• [Dataset entries]
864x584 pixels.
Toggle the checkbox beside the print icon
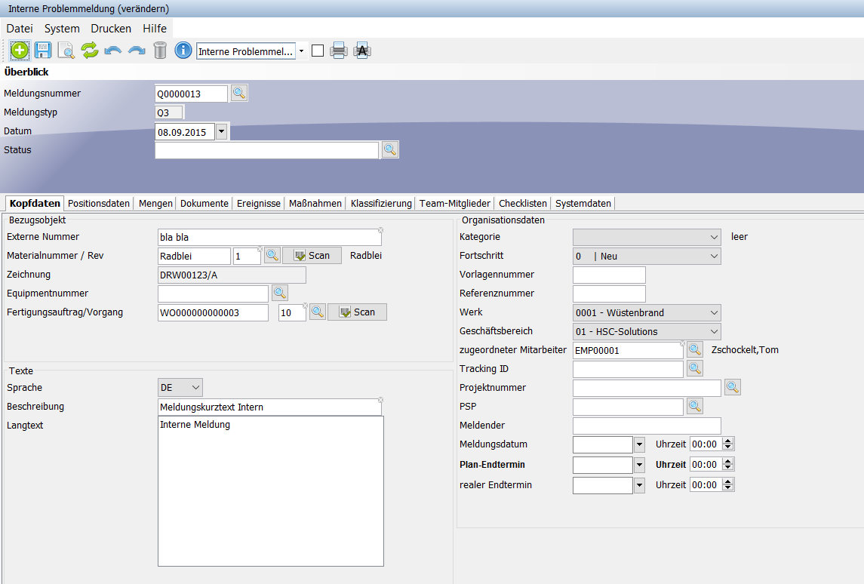318,51
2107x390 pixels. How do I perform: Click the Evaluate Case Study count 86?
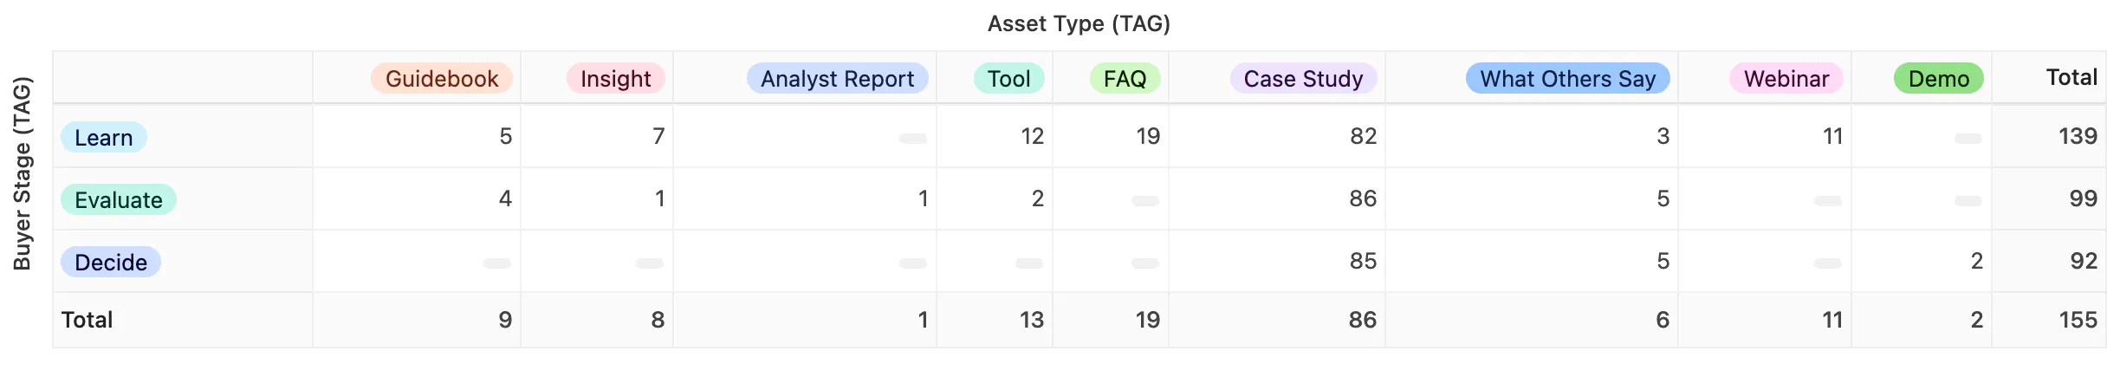pyautogui.click(x=1363, y=198)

• [Instructions to follow] Transcribe every one of the rows above word for word, leaving out the pictures.

• [Result of this exercise]
864x584 pixels.
Toggle the checkbox beside the print icon
318,51
2107x390 pixels. How do I perform: Click the Evaluate Case Study count 86?
pyautogui.click(x=1363, y=198)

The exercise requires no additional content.